Trump also took aim at the lone Power Five conference not yet scheduled to play: “There is no reason why the Pac-12 shouldn’t be playing now.”
The Pac-12 followed the Big Ten in postponing, but was far more detailed in its explanation and had more obvious hurdles to clear. Half the Pac-12 schools are still operating under statewide restrictions that make it impossible for teams to practice.
As the Big Ten and Pac-12 bailed in August, the other Power Five conferences forged ahead, along with three other major college football leagues. Games have started, with the Big 12 and Atlantic Coast Conference kicking off last week. The Southeastern Conference begins play Sept. 26.

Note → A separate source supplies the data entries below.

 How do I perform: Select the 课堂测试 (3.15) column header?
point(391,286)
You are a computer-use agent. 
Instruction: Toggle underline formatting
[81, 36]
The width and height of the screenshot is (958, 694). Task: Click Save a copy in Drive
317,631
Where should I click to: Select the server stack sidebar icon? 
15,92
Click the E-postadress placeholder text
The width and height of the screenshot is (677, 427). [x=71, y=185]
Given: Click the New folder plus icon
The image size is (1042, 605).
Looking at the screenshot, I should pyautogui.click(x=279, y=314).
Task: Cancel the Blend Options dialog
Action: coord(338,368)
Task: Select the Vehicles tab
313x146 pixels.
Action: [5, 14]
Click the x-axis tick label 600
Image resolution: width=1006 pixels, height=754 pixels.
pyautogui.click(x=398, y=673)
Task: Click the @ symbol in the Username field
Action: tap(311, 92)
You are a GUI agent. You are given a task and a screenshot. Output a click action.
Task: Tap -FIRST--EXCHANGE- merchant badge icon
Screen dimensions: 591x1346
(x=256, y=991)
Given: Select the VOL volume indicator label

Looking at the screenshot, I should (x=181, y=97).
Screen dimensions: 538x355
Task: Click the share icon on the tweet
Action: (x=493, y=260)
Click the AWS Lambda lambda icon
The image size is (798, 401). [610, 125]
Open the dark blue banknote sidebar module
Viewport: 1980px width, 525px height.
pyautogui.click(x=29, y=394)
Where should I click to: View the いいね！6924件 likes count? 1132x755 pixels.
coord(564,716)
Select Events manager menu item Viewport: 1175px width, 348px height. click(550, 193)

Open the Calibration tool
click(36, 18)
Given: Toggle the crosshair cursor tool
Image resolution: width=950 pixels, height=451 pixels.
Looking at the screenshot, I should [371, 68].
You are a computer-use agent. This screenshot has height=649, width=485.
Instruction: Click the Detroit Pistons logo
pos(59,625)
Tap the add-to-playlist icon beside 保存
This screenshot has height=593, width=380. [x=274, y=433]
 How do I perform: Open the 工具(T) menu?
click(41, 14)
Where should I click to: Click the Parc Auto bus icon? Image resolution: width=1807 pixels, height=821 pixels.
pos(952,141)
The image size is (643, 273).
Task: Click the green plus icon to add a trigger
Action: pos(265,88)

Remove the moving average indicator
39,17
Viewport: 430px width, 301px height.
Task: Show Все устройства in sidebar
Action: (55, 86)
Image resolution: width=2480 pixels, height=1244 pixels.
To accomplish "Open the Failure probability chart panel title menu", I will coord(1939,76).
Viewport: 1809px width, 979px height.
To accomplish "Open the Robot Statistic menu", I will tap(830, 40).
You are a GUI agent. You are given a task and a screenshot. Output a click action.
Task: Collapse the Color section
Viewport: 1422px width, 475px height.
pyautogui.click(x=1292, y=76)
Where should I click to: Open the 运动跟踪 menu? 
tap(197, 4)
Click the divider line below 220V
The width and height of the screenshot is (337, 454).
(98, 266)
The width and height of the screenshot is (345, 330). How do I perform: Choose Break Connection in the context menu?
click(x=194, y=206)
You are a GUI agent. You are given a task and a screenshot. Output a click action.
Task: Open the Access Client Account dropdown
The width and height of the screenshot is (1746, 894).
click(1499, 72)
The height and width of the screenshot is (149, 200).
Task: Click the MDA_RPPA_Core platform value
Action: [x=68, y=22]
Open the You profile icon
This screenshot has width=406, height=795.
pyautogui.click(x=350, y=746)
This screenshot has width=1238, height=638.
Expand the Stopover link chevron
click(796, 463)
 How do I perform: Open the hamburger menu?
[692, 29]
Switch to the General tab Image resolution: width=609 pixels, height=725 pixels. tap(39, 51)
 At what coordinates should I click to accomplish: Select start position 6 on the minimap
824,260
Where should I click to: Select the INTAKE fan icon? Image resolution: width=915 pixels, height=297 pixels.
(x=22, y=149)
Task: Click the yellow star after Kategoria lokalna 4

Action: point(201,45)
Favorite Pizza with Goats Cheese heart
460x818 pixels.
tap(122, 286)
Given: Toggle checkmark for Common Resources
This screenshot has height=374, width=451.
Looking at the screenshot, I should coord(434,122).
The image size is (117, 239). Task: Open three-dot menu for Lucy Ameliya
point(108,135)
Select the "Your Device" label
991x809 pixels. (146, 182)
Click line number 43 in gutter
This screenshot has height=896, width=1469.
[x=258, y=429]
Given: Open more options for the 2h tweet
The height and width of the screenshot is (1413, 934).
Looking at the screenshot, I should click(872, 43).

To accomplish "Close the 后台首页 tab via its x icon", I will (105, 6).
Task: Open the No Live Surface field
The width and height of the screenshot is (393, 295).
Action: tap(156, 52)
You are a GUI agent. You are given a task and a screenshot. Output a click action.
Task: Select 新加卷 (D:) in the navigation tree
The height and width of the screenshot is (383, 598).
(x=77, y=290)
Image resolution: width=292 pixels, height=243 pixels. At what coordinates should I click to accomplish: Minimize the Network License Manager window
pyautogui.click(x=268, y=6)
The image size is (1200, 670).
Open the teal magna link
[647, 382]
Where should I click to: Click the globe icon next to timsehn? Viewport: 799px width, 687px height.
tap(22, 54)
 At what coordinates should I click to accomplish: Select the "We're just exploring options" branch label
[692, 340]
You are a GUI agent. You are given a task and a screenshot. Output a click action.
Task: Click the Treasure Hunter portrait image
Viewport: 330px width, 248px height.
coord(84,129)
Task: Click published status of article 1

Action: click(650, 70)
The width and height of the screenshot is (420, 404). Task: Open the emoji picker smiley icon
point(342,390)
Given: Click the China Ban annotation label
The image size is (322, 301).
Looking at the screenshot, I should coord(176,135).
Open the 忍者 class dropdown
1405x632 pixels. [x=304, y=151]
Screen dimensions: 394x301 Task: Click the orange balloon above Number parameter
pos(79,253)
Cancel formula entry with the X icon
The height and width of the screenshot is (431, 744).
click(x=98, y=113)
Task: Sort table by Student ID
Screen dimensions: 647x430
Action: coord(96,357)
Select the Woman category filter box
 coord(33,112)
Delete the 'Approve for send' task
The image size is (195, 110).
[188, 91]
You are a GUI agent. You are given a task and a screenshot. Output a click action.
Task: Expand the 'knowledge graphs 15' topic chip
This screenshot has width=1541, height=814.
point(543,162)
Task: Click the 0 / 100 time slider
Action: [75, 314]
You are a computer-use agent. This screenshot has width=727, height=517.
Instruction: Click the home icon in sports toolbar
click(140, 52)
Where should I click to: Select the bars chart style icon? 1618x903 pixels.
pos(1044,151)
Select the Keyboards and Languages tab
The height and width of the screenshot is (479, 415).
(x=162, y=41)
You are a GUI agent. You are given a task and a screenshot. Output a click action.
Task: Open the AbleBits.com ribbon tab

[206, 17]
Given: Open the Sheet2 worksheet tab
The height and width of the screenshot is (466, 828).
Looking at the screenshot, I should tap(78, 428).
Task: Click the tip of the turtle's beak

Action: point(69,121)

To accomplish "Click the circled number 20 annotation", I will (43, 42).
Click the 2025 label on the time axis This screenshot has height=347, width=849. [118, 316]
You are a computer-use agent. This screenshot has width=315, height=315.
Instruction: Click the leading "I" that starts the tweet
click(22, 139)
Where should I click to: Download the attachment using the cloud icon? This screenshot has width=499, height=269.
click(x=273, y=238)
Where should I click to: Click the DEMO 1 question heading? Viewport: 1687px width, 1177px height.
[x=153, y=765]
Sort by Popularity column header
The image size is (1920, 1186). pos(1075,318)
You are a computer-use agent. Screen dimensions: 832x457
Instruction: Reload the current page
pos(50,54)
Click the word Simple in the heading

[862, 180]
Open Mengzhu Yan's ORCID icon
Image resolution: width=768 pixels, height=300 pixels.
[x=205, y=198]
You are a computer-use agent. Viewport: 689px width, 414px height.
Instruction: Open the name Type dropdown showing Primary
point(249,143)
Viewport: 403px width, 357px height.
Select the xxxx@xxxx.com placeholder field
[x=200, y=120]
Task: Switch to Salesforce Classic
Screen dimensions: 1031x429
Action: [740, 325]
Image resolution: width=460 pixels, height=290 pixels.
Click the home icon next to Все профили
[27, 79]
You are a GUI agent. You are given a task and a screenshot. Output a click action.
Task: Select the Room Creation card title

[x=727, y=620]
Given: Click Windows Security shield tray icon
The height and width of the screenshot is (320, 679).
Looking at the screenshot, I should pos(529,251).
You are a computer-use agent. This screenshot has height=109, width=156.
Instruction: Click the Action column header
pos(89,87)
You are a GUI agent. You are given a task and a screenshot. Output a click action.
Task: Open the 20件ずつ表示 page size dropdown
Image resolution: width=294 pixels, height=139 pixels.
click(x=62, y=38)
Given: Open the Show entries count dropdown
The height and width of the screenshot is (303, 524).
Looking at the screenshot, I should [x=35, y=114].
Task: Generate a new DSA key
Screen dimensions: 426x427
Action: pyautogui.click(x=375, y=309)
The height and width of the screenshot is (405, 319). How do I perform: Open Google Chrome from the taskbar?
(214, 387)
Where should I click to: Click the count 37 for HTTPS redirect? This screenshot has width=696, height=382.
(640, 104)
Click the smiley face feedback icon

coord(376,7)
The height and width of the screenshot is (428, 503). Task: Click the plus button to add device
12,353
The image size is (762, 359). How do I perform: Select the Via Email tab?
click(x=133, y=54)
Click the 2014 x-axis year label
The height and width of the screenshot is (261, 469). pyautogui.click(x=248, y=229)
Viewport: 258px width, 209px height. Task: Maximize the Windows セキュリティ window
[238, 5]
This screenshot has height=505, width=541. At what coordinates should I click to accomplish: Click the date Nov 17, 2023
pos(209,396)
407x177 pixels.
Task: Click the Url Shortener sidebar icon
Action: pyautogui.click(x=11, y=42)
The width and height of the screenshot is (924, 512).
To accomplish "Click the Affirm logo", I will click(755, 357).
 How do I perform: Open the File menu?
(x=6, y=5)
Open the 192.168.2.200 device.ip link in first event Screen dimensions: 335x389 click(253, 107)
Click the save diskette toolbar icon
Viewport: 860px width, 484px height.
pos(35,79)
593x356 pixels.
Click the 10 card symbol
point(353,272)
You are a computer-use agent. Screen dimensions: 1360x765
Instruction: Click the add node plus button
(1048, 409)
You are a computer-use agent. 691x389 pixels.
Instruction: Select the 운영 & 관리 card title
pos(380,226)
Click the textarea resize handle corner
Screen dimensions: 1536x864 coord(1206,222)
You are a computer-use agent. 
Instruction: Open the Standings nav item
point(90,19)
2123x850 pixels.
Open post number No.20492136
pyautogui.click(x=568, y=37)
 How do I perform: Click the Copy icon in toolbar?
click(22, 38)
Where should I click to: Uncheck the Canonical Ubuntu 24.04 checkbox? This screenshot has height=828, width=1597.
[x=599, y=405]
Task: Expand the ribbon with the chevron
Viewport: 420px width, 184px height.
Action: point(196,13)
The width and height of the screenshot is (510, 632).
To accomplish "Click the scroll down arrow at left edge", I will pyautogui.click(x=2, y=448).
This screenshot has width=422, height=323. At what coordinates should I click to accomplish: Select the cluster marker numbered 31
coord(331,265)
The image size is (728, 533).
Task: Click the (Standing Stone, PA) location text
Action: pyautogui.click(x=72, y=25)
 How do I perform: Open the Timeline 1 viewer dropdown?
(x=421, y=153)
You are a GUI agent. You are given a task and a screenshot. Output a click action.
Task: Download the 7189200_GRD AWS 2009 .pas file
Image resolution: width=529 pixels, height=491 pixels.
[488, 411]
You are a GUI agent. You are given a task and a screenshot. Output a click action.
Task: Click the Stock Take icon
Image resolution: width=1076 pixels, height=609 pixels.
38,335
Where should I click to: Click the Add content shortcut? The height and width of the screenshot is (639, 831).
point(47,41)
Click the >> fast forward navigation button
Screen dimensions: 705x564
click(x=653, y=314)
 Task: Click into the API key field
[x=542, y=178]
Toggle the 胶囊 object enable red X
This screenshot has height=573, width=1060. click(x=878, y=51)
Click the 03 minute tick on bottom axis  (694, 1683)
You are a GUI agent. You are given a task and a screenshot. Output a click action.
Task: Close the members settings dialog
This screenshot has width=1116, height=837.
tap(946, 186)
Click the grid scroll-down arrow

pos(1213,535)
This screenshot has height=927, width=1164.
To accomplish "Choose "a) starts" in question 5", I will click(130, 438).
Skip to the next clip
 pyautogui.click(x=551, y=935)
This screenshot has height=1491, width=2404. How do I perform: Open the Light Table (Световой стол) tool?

Meanwhile, the Big Ten was on the sideline, with coaches struggling to explain to players why other teams could play but they could not. Eight Nebraska players filed a lawsuit against the Big Ten over its decision to postpone; their attorney said Wednesday the case was being dismissed.
Alvarez said Big Ten teams can begin practicing immediately. Apparently, they are ready to roll.
“They never lost faith. They never lost trust. Their behavior through this time has been excellent, and they never stopped fighting,” said Ohio State coach Ryan Day, whose team was ranked No. 2 in the preseason AP Top 25.
The next new schedule comes with a twist. On championship Saturday, the plan is to provide each team an additional game, matching teams by their places in the division standings: No. 2 vs. No. 2, No. 3 vs. No. 3 and so on. Alvarez said those matchups could be tweaked to avoid rematches.
For now, the third Big Ten schedule of the year should be ready in about a week. Surely, it will rekindle excitement, but how much of it gets played is still uncertain.
Michigan Gov. Gretchen Whitmer, a Democrat, said she supports the Big Ten’s decision but noted COVID-19 “is still a very real threat.”
“We’re all trying to do what we can to engage in some normalcy and keep people safe,” she said. “There’s not a perfect way to do this.”